My wife and I are currently on a longish trip about the country. We deposited our eldest children with family and then zoomed off with the youngest, who is still well in his infancy. As we travel, I’ve noticed that it is extremely easy to strike up conversations with complete strangers due to the baby. Having a baby with you is the ultimate ice-breaker. The baby will smile at a stranger, the stranger, caught off-guard, will smile back. The baby continues to smile. The stranger will say something, such as, “You have a nice baby,” or “That’s a baby,” or “Where did you get that baby?”
A thought struck me due to all this interpersonal relating: people in business who constantly need to meet new people and forge quick relationships, whether in marketing or sales or consulting, should bring babies in order to speed up and smooth their networking. Like briefcases and laptops, babies should become tools of the trade.
If you’re Smith and you’re the VP of Schmoozing-and-Sales and you have to make a presentation for a Fortune 500 client, perhaps in front of twenty-three Wharton grads dressed in grey flannel suits, you shouldn’t be sweating the anticipation. Simply bring a baby with you. Set up your presentation, wave the laser pointer around to get limbered up, and then bring out the baby as the conference rooms fills up. I guarantee that the meeting will go extremely well.

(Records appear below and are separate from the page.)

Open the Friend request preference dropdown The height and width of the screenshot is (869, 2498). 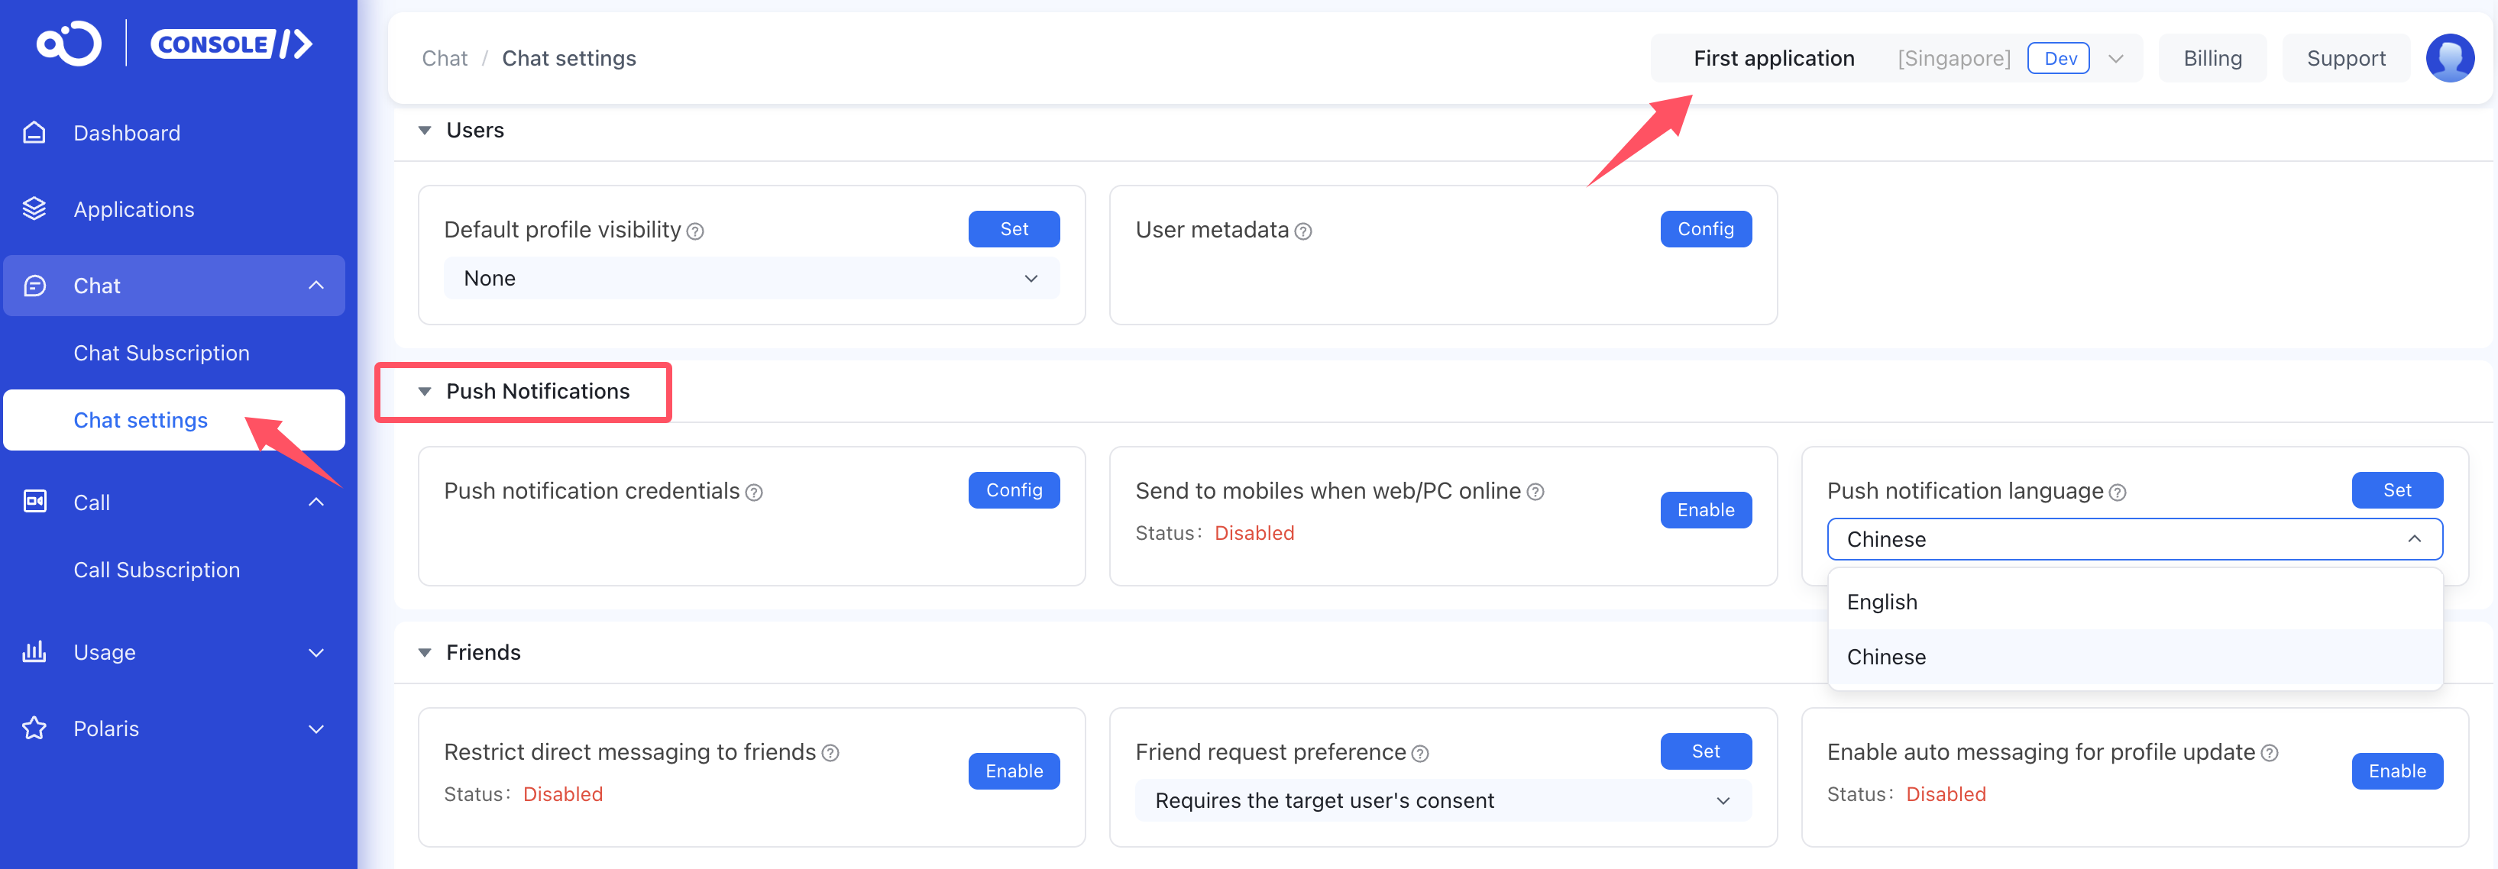(1442, 801)
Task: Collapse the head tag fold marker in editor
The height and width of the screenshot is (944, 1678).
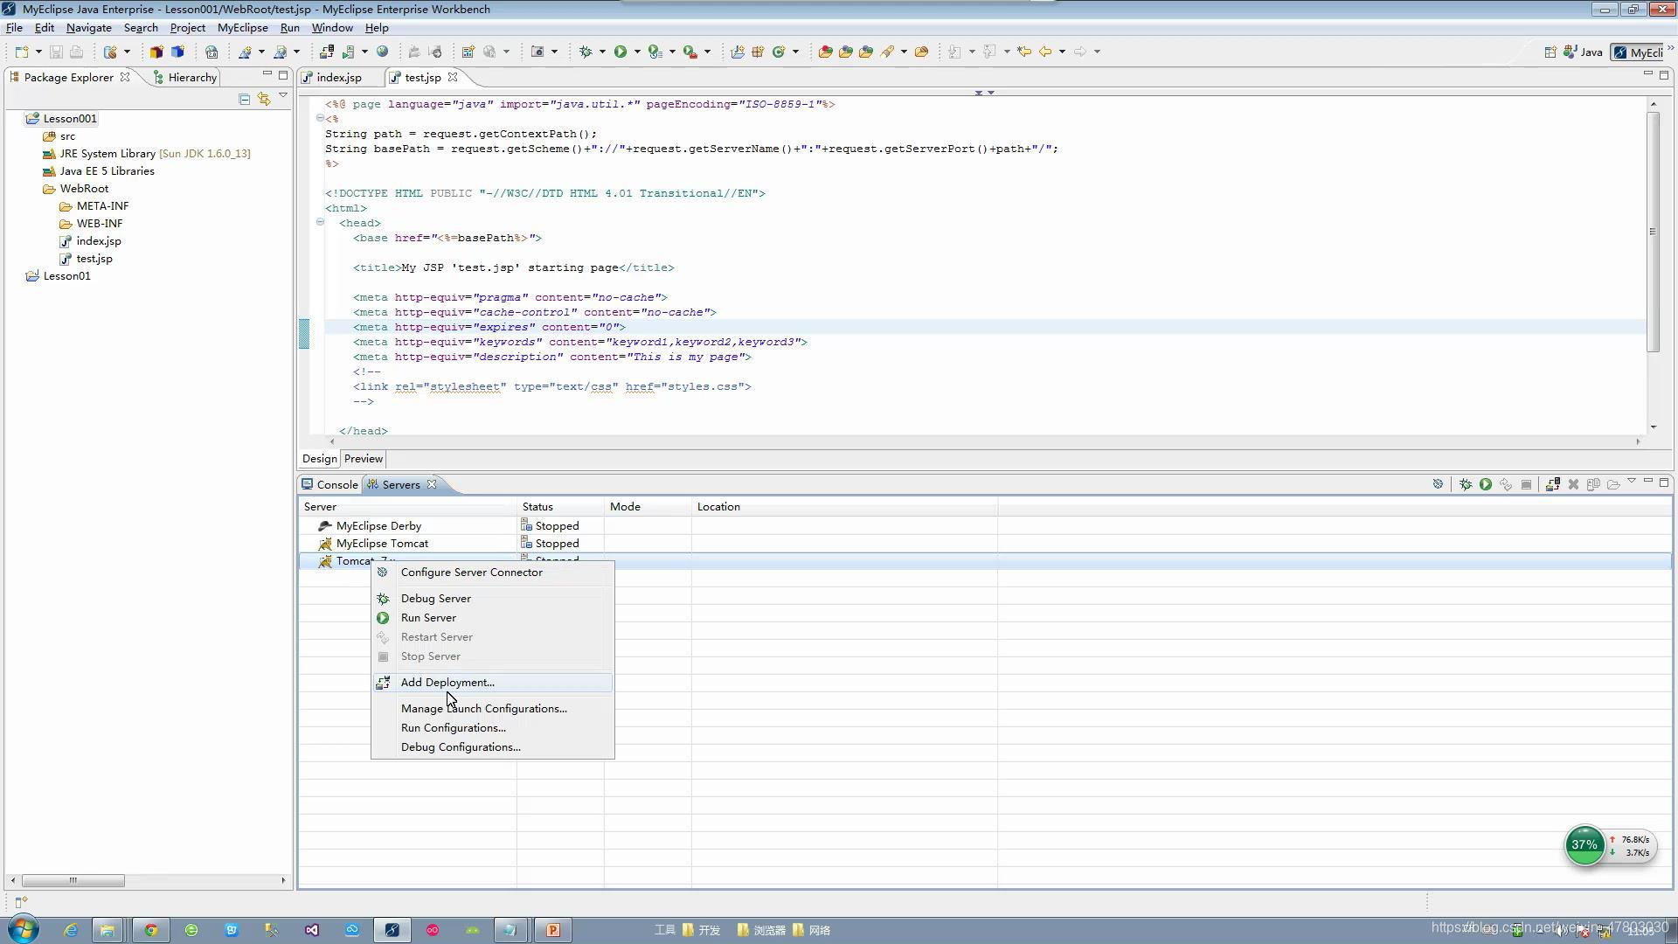Action: (320, 222)
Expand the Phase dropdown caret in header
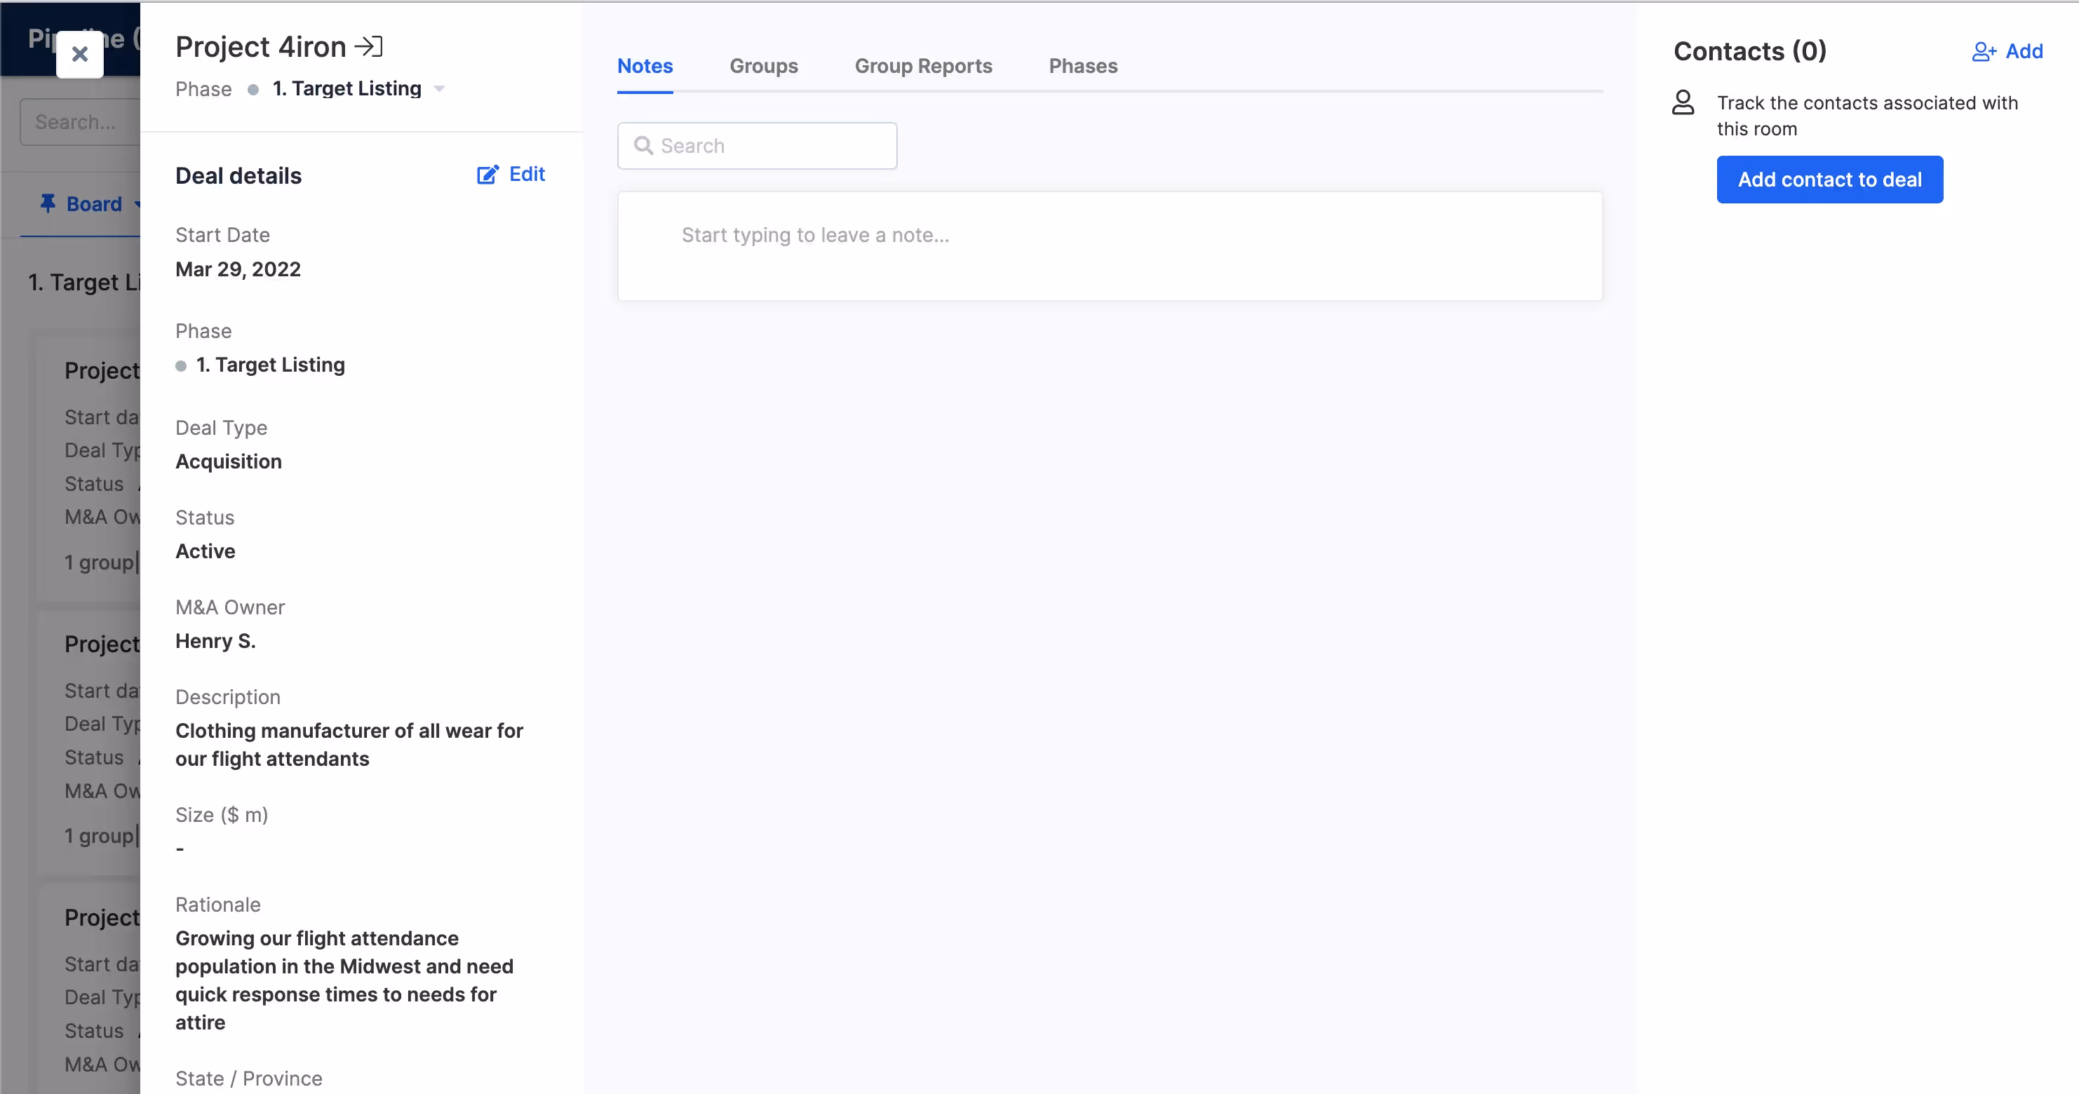The width and height of the screenshot is (2079, 1094). click(x=439, y=89)
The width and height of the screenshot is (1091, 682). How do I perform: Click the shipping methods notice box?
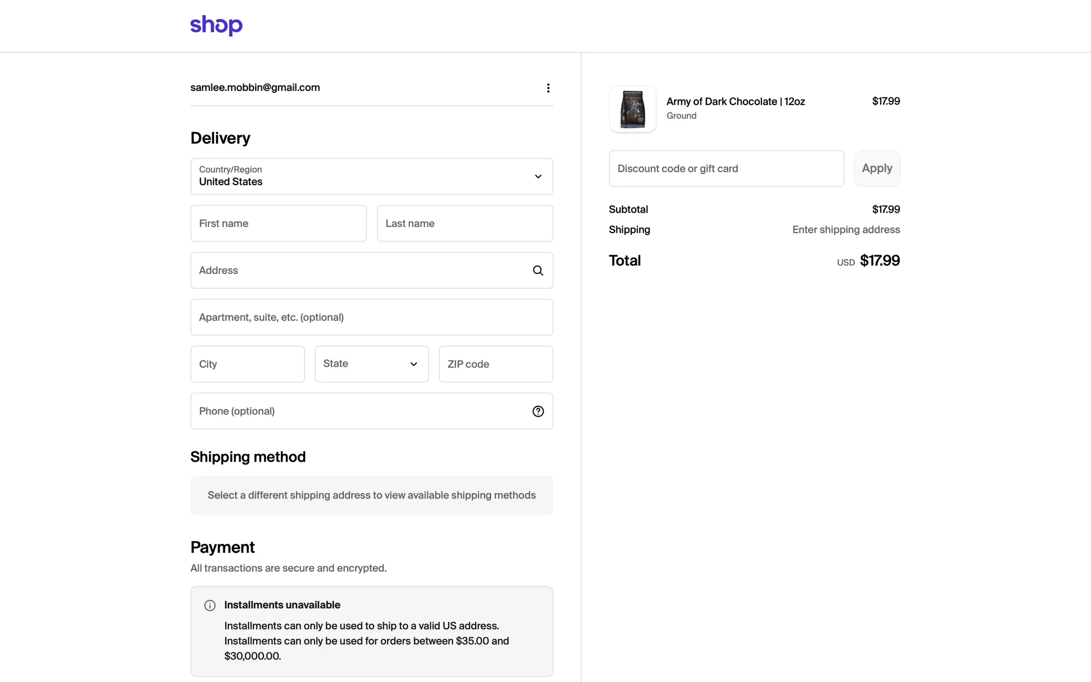(371, 496)
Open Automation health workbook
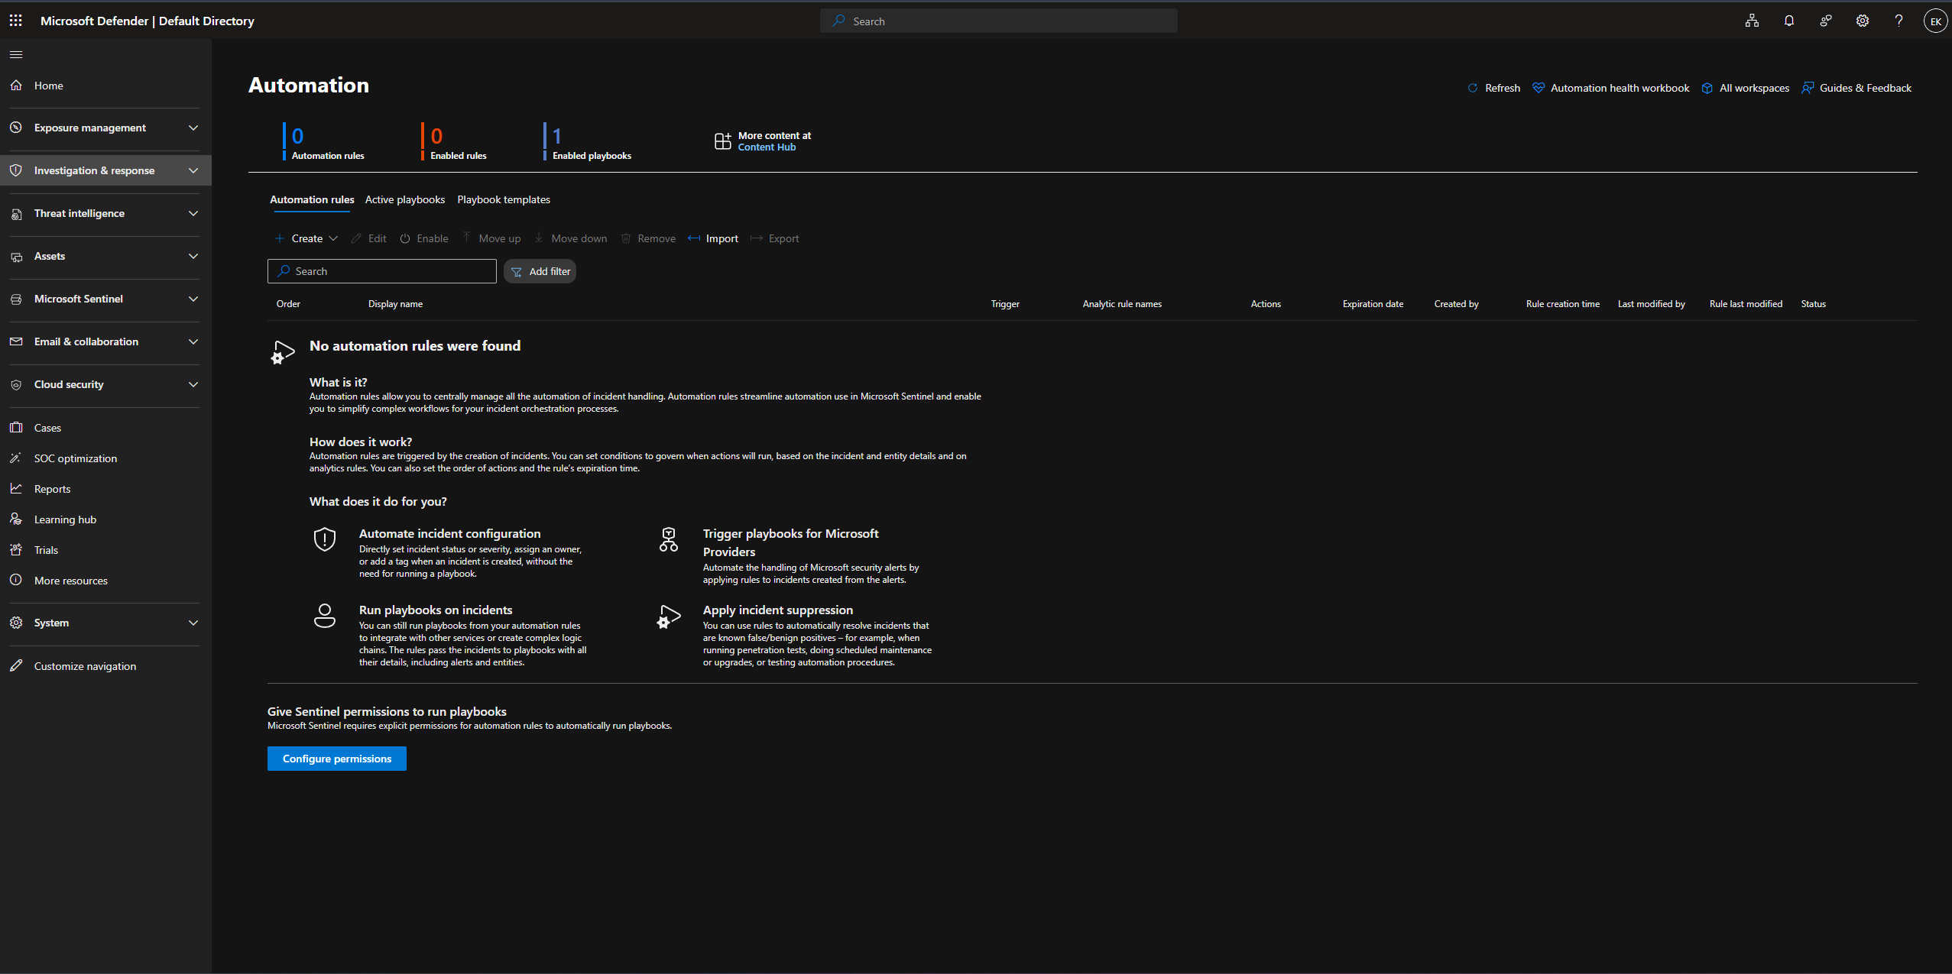 [1619, 88]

“Ah, that’s a fine baby you have there,” the client SVP of New Product Development will say.
“Yes, he is,” you say, as you click up the slide detailing how the client will have to pay your company fifty million dollars.
“My teenage son was once a baby,” says someone else at the conference table.
“Like this one,” you say, indicating the baby you’ve brought with you.
Before you know it, the contract will be signed and you’ll probably get a great bonus at year’s end. All because of the baby (which you probably borrowed from Carstairs in Accounting). It just goes to show that you shouldn’t discount people just because of their size and lack of education and the fact that they just drooled all over your tie.
Ah yes. There’s also, if you’re female, the pre-baby stage of pregnancy, which (as I’m sure your wife could tell you) inspires strangers to behave strangely uninhibitedly, patting your belly and insisting on sharing intimate details of their own pregnancies and deliveries. I’m sure it could be used in espionage.
Yeah, I remember that sort of thing happening. Just plain creepy in my estimation. Strangers need to keep their distance until properly introduced. Patting bellies is way beyond the pale.